Here are some highlights from the 2020 Leaders’ debate.
‘A giant hot air balloon with not much in it’
Wilkinson referred to the CleanBC program, which aims to increase the use of clean and renewable energy, as a “sham,” saying greenhouse gas emissions have gone up every year on Horgan’s watch.
“Nothing has been accomplished,” he said. “And at the same time, the CleanBC plan doesn’t even have funding allocated to it for 25 per cent of the targets. So your CleanBC plan is a giant hot air balloon with not much in it.”
Horgan responded by saying the CleanBC was a trend-setter in North America.
“Mr. Wilkinson’s plan about being an energy powerhouse involves making sure that developer friends got power purchase agreements to drive up costs for hydro users,” he said.
“That’s not a plan to create a clean economy. That’s a plan to create money for speculators and your wealthy friends. We need a plan that works for everybody.”
‘You sold the land, man’
Wilkinson criticized the NDP for failing to build a second hospital in Surrey.
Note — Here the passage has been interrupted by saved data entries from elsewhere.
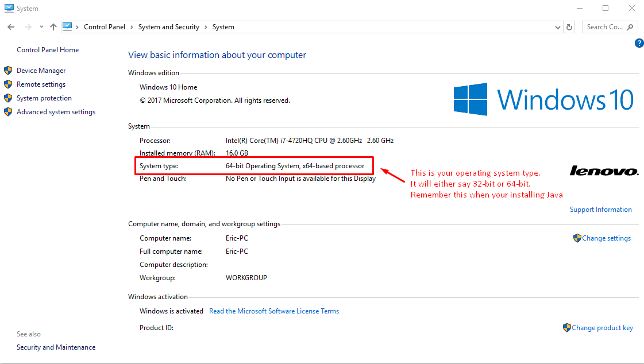The image size is (644, 364).
Task: Expand chevron after Control Panel breadcrumb
Action: (132, 27)
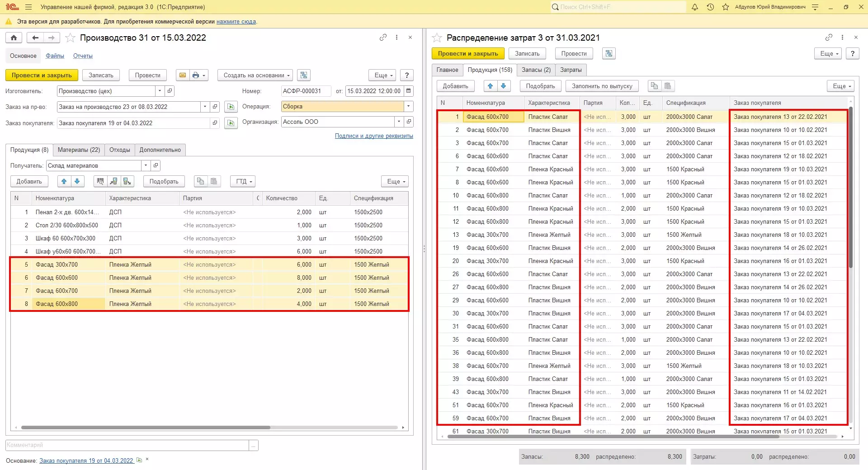
Task: Open history clock icon in title bar
Action: [x=710, y=7]
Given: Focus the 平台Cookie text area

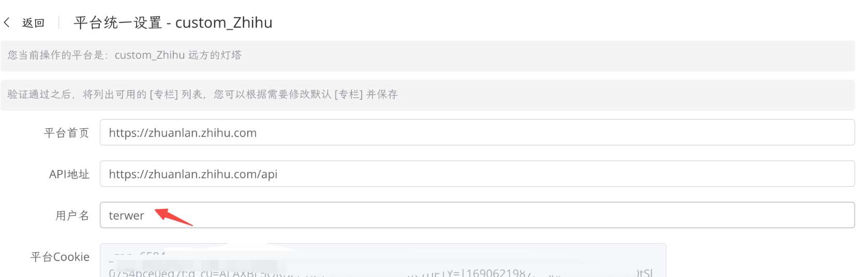Looking at the screenshot, I should pos(383,260).
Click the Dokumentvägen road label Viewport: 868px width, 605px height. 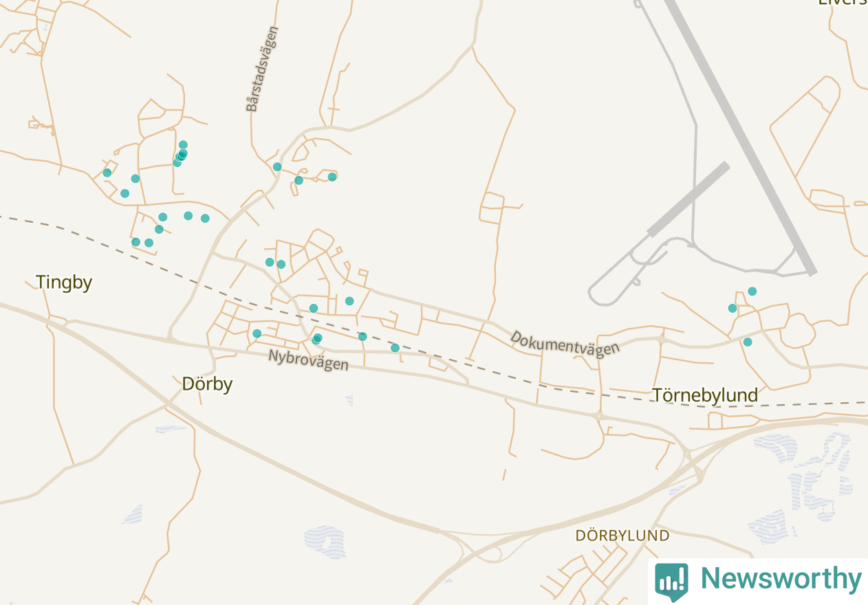(x=565, y=343)
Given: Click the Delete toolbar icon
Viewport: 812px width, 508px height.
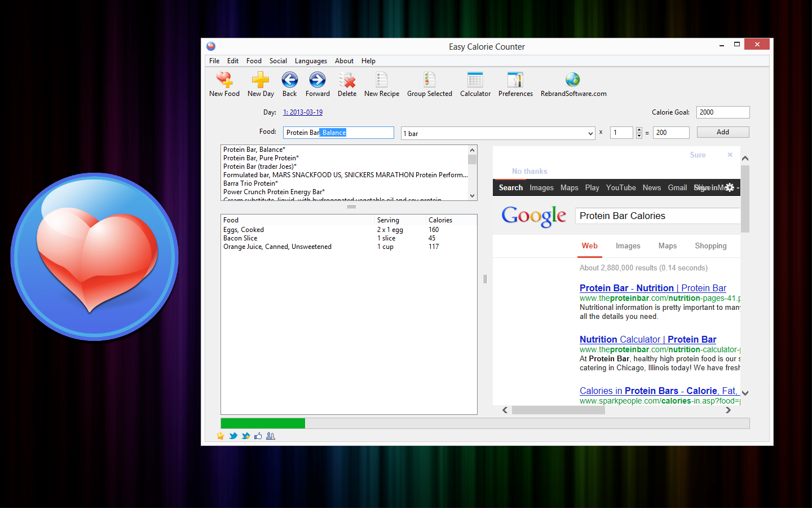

Horgan responded by saying the Liberals sold the land that was supposed to be home to a new hospital.
“You sold the land, man,” he said to Wilkinson.
Horgan has promised to complete a new Surrey hospital in Cloverdale.
‘We aren’t all equal. I wish we were’
The three leaders were at one point asked about the issue of diversity.
Horgan said he grew up not seeing colour, a statement he walked back after the debate, saying he misinterpreted the question.
Wilkinson noted he had worked as a doctor in Indigenous communities.
“I believe there’s a young — maybe not so young — man in Lillooet now who is named after me when I delivered that baby from his mother,” he said.
It was Furstenau who gave a nuanced response to the topics of unconscious bias and systemic racism.
“I think the moment for me that really hit it home was imagining being a mother and saying to my child, ‘If you’re approached by a policeman, don’t do anything, just put your hands up,'” she said.
“I can’t imagine being a mother and imagining that my child, my son might die because of the colour of his skin. We aren’t all equal. I wish we were, but we’re not in this province, in this country and around the world. People who are Black, people who are of colour are still experiencing systemic and personal racism on a daily basis.
“The three of us cannot reckon what that’s like because we are white. But we have to, in our roles, work to end that systemic racism and work to ensure that all mothers can let their children go out and not be worried that they’re going to be killed.”
‘Exceptionally poor taste’
Wilkinson responded to the controversy that arose over a video showing Liberal candidate Jane Thornthwaite making a joke at the expense of NDP candidate Bowinn Ma that was widely criticized as sexist. The joke in question involved Ma and Ralph Sultan, the retiring Liberal MLA for West Vancouver-Capilano.
“We have to move into a new world where those kinds of things are unacceptable,” Wilkinson said. “I didn’t speak up at the time because it was a roast for an 87-year-old MLA who is retiring. But I think everyone on the call realized that it was totally inappropriate and it was really unacceptable.
“In retrospect, it would’ve been better if I went out on the call or immediately after the call and corrected the behaviour of Jane Thornthwaite. But we thought it’s time to move forward.”
‘Is the Site C Dam project your dumpster fire?’
Moderator Shachi Kurl noted that ICBC has been referred to as a “dumpster fire,” and asked Horgan if the Site C dam project is his party’s “dumpster fire.”
Horgan responded by saying the project was started by the BC Liberals, who worked to get it past the point of no return.
“It was the most difficult decision we had to make as a government in the first few weeks of our time in office,” he said.
“We brought in experts on both sides of the issue. We grappled with it and made the determination that $4 billion was already spent and we felt that taxpayers shouldn’t absorb that when we could have clean green energy into the future. So we proceeded with the project.”